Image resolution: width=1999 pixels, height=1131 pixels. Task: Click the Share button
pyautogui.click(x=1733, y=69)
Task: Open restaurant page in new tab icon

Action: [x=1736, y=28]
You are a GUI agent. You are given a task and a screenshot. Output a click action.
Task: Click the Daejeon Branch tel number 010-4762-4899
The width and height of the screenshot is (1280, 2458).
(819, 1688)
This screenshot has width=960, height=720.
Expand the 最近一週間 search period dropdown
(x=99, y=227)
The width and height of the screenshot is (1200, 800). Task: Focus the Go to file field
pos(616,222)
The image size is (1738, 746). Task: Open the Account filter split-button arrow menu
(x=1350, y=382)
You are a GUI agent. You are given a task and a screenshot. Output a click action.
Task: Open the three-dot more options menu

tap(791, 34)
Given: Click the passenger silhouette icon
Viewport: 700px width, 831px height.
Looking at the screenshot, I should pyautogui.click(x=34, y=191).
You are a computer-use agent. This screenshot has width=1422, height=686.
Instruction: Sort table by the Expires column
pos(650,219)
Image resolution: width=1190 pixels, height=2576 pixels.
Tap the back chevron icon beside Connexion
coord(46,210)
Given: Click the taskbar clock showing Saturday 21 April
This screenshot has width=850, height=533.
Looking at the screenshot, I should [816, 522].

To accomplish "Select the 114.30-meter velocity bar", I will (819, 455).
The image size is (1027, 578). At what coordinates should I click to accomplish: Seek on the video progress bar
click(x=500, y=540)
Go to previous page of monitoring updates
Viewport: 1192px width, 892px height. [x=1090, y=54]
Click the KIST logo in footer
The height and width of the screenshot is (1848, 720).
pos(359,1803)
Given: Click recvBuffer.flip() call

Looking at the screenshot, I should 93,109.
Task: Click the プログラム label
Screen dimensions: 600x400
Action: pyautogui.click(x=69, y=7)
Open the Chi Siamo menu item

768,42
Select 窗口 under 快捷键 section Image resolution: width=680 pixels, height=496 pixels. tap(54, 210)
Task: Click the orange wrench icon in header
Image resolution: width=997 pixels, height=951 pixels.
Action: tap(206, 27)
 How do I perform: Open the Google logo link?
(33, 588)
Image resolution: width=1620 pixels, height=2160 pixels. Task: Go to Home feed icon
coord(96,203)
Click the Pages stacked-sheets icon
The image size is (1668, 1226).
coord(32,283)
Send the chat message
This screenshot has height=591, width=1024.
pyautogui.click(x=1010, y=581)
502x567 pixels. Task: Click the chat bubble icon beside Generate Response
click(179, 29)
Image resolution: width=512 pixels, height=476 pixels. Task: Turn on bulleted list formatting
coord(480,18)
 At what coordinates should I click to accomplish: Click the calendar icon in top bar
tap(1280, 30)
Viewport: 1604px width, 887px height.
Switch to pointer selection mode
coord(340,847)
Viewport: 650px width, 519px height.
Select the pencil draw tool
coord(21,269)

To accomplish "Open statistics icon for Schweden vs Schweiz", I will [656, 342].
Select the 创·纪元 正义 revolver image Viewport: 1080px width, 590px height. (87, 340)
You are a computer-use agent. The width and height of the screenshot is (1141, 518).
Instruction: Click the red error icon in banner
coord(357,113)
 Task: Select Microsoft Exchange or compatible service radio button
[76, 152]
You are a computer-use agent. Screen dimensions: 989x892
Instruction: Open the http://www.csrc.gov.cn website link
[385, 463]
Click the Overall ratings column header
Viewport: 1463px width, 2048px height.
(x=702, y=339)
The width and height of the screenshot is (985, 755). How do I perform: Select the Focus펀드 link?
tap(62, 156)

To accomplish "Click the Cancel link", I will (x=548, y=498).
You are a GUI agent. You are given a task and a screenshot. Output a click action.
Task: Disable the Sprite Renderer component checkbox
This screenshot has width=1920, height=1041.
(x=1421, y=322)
**********
Return all of the data above verbatim.

ANSWER TO THE EXERCISE —
Image resolution: width=1999 pixels, height=1131 pixels. Task: Click the Share button
pyautogui.click(x=1733, y=69)
Task: Open restaurant page in new tab icon

Action: [x=1736, y=28]
You are a GUI agent. You are given a task and a screenshot. Output a click action.
Task: Click the Daejeon Branch tel number 010-4762-4899
The width and height of the screenshot is (1280, 2458).
(819, 1688)
This screenshot has width=960, height=720.
Expand the 最近一週間 search period dropdown
(x=99, y=227)
The width and height of the screenshot is (1200, 800). Task: Focus the Go to file field
pos(616,222)
The image size is (1738, 746). Task: Open the Account filter split-button arrow menu
(x=1350, y=382)
You are a GUI agent. You are given a task and a screenshot. Output a click action.
Task: Open the three-dot more options menu

tap(791, 34)
Given: Click the passenger silhouette icon
Viewport: 700px width, 831px height.
Looking at the screenshot, I should pyautogui.click(x=34, y=191).
You are a computer-use agent. This screenshot has width=1422, height=686.
Instruction: Sort table by the Expires column
pos(650,219)
Image resolution: width=1190 pixels, height=2576 pixels.
Tap the back chevron icon beside Connexion
coord(46,210)
Given: Click the taskbar clock showing Saturday 21 April
This screenshot has width=850, height=533.
Looking at the screenshot, I should [816, 522].

To accomplish "Select the 114.30-meter velocity bar", I will (819, 455).
The image size is (1027, 578). At what coordinates should I click to accomplish: Seek on the video progress bar
click(x=500, y=540)
Go to previous page of monitoring updates
Viewport: 1192px width, 892px height. [x=1090, y=54]
Click the KIST logo in footer
The height and width of the screenshot is (1848, 720).
pos(359,1803)
Given: Click recvBuffer.flip() call

Looking at the screenshot, I should 93,109.
Task: Click the プログラム label
Screen dimensions: 600x400
Action: pyautogui.click(x=69, y=7)
Open the Chi Siamo menu item

768,42
Select 窗口 under 快捷键 section Image resolution: width=680 pixels, height=496 pixels. tap(54, 210)
Task: Click the orange wrench icon in header
Image resolution: width=997 pixels, height=951 pixels.
Action: tap(206, 27)
 How do I perform: Open the Google logo link?
(33, 588)
Image resolution: width=1620 pixels, height=2160 pixels. Task: Go to Home feed icon
coord(96,203)
Click the Pages stacked-sheets icon
The image size is (1668, 1226).
coord(32,283)
Send the chat message
This screenshot has height=591, width=1024.
pyautogui.click(x=1010, y=581)
502x567 pixels. Task: Click the chat bubble icon beside Generate Response
click(179, 29)
Image resolution: width=512 pixels, height=476 pixels. Task: Turn on bulleted list formatting
coord(480,18)
 At what coordinates should I click to accomplish: Click the calendar icon in top bar
tap(1280, 30)
Viewport: 1604px width, 887px height.
Switch to pointer selection mode
coord(340,847)
Viewport: 650px width, 519px height.
Select the pencil draw tool
coord(21,269)

To accomplish "Open statistics icon for Schweden vs Schweiz", I will [656, 342].
Select the 创·纪元 正义 revolver image Viewport: 1080px width, 590px height. (87, 340)
You are a computer-use agent. The width and height of the screenshot is (1141, 518).
Instruction: Click the red error icon in banner
coord(357,113)
 Task: Select Microsoft Exchange or compatible service radio button
[76, 152]
You are a computer-use agent. Screen dimensions: 989x892
Instruction: Open the http://www.csrc.gov.cn website link
[385, 463]
Click the Overall ratings column header
Viewport: 1463px width, 2048px height.
(x=702, y=339)
The width and height of the screenshot is (985, 755). How do I perform: Select the Focus펀드 link?
tap(62, 156)

To accomplish "Click the Cancel link", I will (x=548, y=498).
You are a GUI agent. You are given a task and a screenshot. Output a click action.
Task: Disable the Sprite Renderer component checkbox
This screenshot has width=1920, height=1041.
(x=1421, y=322)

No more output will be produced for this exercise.